Dispatch from the colony of
New South Wales, Australia 1854


Almost Vegetarian said...

Yours is one of those sites I trip across again and again, always greeting it as an old friend.

Always fascinating, often fun (sometimes revolting - how could anyone eat that?!), it is a delight.


The Old Foodie said...

Thanks Almost Vegetarian - I am glad you enjoy my blog - I try to keep the stories varied - different things appeal to different people. Please keep coming back, and leaving comments!

Anonymous said...

This made me smile, as I have such fond memories of damper. Perhaps it is because love is as good a seasoning as hunger. I have always been so in love with the romance of the bush that every time I've had a chance to have a bit of damper, especially if it's with billy tea by the side of a campfire in the outback, I've been overwhelmed by delight. I shall admit that the first time I had damper it was on a tour -- at Jondaryan woolshed in Queensland. But the second time I had it was at a bush camp in the Northern Territory. I've also sampled the damper prepared by an Aboriginal guide at Ross River Homestead. But my favorite dampers have always been those I had in wild places, feeling connected to history and the tales that still seem to whisper to me in the bush.

Barbara said...

Too funny Janet.

Shay said...

It is possible that Americans feel the same way about "riz" biscuits. I have yet to meet an American past second generation who is not nuts about baking powder biscuits although for most of us they come from a can or a freezer bag.

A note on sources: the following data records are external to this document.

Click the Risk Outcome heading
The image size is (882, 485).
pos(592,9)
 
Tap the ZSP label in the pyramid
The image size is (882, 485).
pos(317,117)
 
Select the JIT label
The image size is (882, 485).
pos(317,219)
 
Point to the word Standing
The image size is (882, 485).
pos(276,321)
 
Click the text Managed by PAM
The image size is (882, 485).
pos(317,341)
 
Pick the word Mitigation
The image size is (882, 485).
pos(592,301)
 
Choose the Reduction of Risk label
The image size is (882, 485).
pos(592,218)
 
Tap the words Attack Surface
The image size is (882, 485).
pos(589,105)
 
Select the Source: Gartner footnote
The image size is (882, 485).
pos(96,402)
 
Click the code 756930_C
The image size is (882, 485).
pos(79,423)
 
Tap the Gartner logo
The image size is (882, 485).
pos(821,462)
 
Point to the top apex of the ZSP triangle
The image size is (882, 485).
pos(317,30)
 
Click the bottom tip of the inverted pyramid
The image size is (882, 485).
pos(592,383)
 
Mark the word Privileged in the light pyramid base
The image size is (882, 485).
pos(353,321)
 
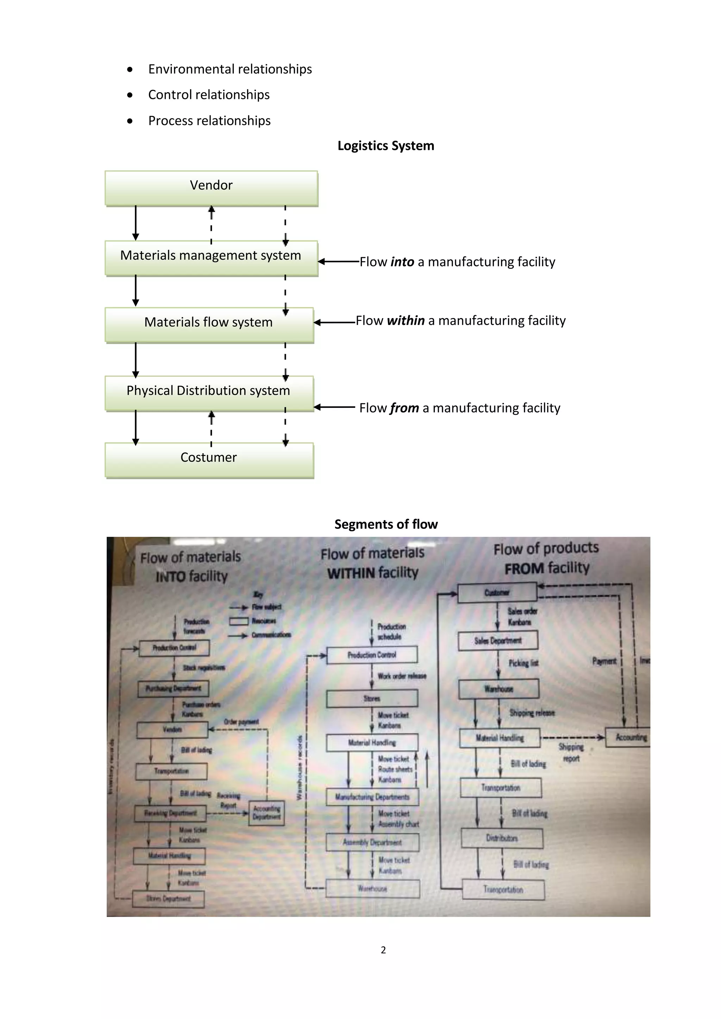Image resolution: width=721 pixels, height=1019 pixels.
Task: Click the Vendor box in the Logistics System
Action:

(until several years ago the most popular brand came in a container consisting of a metal disk on each end and a wrapper of heavy paper around the actual biscuits. To get the biscuits out, one pulled back one corner of the paper and hit the container sharply against the kitchen counter. The container would pop open with a loud crack. Nowadays they have modified the packaging and one only has to peel the paper away. These biscuits are still known, at least in my family, as "whomp" biscuits.)

Despite the fact that good baking powder biscuits are ridiculously easy to make, very few Americans have tasted the from-scratch kind.

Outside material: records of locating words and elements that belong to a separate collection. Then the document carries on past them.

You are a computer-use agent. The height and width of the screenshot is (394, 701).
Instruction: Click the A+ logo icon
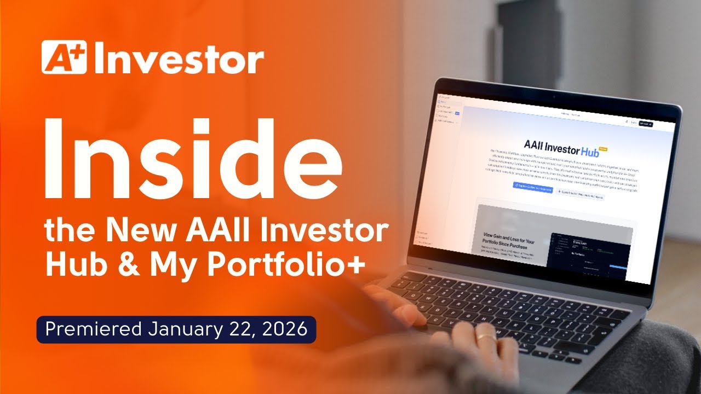coord(65,58)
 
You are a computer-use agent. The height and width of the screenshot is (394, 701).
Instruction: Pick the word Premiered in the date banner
coord(94,329)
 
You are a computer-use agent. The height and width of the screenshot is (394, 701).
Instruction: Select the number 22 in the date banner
coord(241,329)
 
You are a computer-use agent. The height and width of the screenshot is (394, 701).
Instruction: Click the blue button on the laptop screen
coord(532,187)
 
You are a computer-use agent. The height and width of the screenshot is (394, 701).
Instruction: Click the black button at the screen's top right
coord(646,124)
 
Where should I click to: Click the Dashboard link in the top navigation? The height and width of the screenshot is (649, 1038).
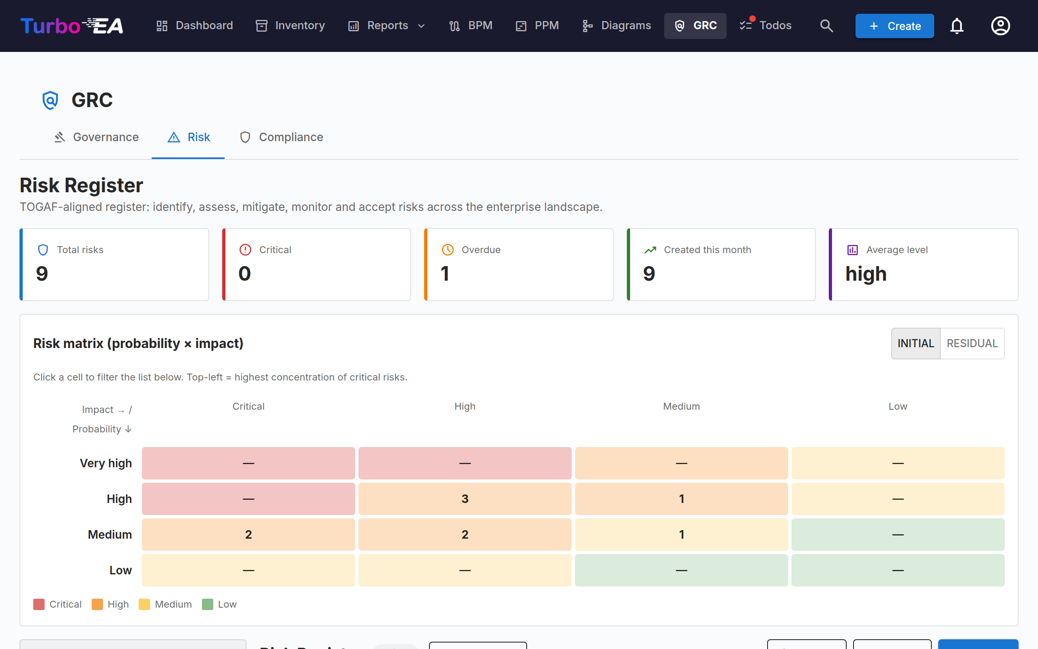tap(194, 26)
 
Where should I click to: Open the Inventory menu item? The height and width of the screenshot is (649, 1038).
tap(290, 26)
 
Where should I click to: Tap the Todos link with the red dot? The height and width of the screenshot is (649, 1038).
tap(766, 26)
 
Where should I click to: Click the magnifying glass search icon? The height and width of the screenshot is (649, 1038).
tap(826, 26)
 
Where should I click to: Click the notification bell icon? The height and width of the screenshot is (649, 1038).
tap(957, 26)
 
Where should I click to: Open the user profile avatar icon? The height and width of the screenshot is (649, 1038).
tap(1000, 26)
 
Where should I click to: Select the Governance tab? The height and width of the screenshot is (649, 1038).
tap(96, 137)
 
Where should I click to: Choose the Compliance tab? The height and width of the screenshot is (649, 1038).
tap(281, 137)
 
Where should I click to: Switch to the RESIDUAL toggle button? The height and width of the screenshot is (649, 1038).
tap(972, 344)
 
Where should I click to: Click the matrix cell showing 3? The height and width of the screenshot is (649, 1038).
tap(465, 499)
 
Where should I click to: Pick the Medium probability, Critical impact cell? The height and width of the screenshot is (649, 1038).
tap(248, 534)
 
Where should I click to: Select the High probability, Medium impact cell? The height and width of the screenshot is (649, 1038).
tap(681, 499)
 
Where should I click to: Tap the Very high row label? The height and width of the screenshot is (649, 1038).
tap(105, 463)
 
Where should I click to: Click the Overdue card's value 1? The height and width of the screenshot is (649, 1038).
tap(445, 274)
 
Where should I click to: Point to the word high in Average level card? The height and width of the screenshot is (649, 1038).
tap(866, 274)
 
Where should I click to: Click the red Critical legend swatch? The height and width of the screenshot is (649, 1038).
tap(39, 604)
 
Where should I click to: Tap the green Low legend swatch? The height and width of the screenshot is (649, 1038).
tap(208, 604)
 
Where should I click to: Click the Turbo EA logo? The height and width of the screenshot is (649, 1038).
tap(72, 26)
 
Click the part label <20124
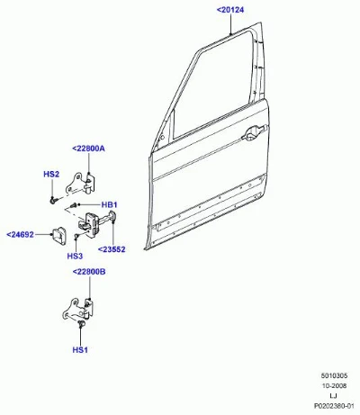(x=230, y=10)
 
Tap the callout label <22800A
(x=89, y=149)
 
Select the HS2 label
(x=51, y=174)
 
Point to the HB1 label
(x=109, y=205)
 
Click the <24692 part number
(x=20, y=234)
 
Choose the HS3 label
(x=75, y=256)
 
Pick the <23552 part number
(x=112, y=249)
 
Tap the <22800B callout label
(x=89, y=272)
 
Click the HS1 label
(x=80, y=350)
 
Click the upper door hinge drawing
(x=81, y=184)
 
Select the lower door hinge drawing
(x=78, y=310)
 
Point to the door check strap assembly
(x=96, y=223)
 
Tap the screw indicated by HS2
(x=53, y=200)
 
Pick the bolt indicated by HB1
(x=73, y=205)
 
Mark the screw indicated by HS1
(x=80, y=323)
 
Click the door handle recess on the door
(x=255, y=133)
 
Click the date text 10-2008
(x=334, y=386)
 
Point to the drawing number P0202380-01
(x=334, y=406)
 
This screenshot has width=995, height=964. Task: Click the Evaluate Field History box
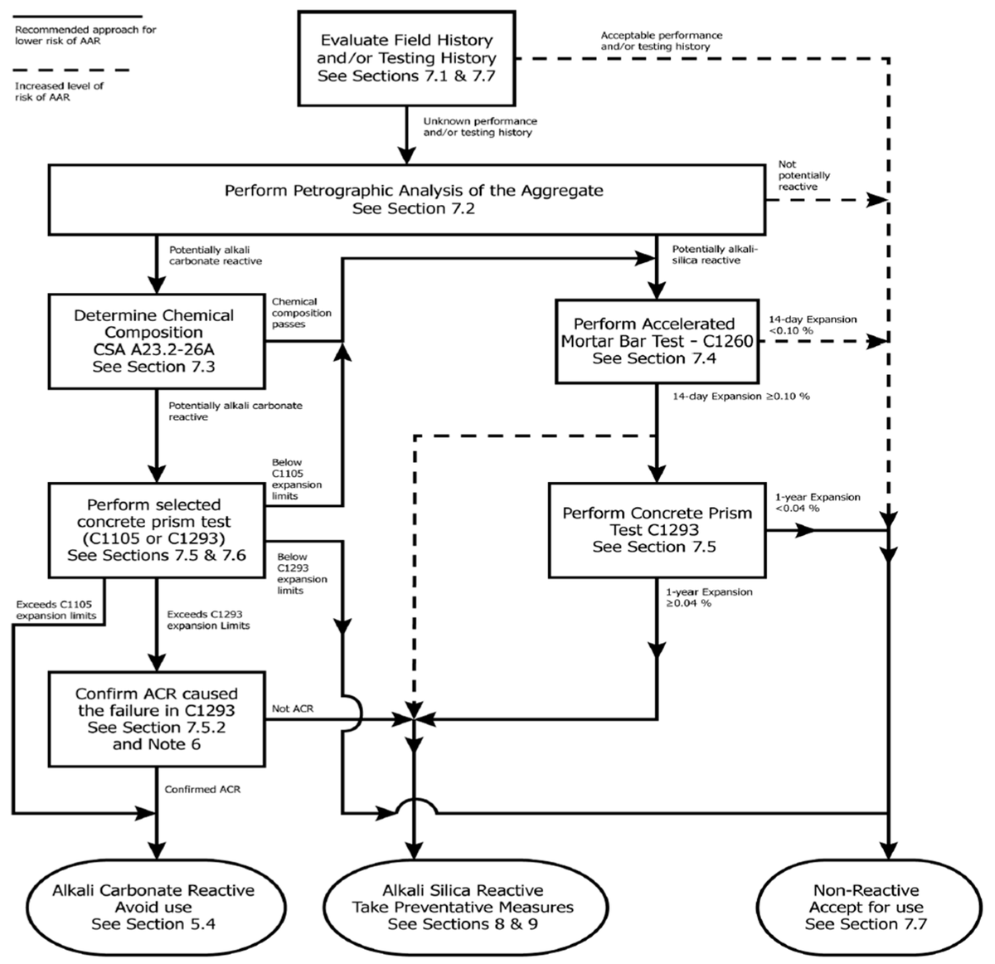[406, 58]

I have been married for almost 25 years with rarely a ripple to disturb the pond of our marital harmony; and I attribute this to the fact that I make baking powder biscuits several times a week.

The US equivalent of damper would be johnnycake rather than biscuits, however, since biscuits call for shortening and baking powder while johnnycake is just cornmeal and water.

The Old Foodie said...

Hello Shay - I find the hassle of supermarket shopping much greater than making things from scratch (I know the ingredients have to be bought, but if you keep the pantry well-stocked it is not a problem). Why is it that people have stopped making even the simple things?

Andrew said...

Damper sounds like what we used to call "Bannock" which was made when camping. It was just flour and water mixed into a dough, then wrapped around sticks and cooked over the glowing coals of the campfire. The result was something like a pretzel, at least to our canoe-trip appetites.

In response to Shay's biscuit remarks, baking powder biscuits are a great entrée into baking for young children. We found our (then) 4-yr old daughter's touch was light enough to allow them to rise dramatically. Proving that biscuits are easy to make, but finicky to make expertly.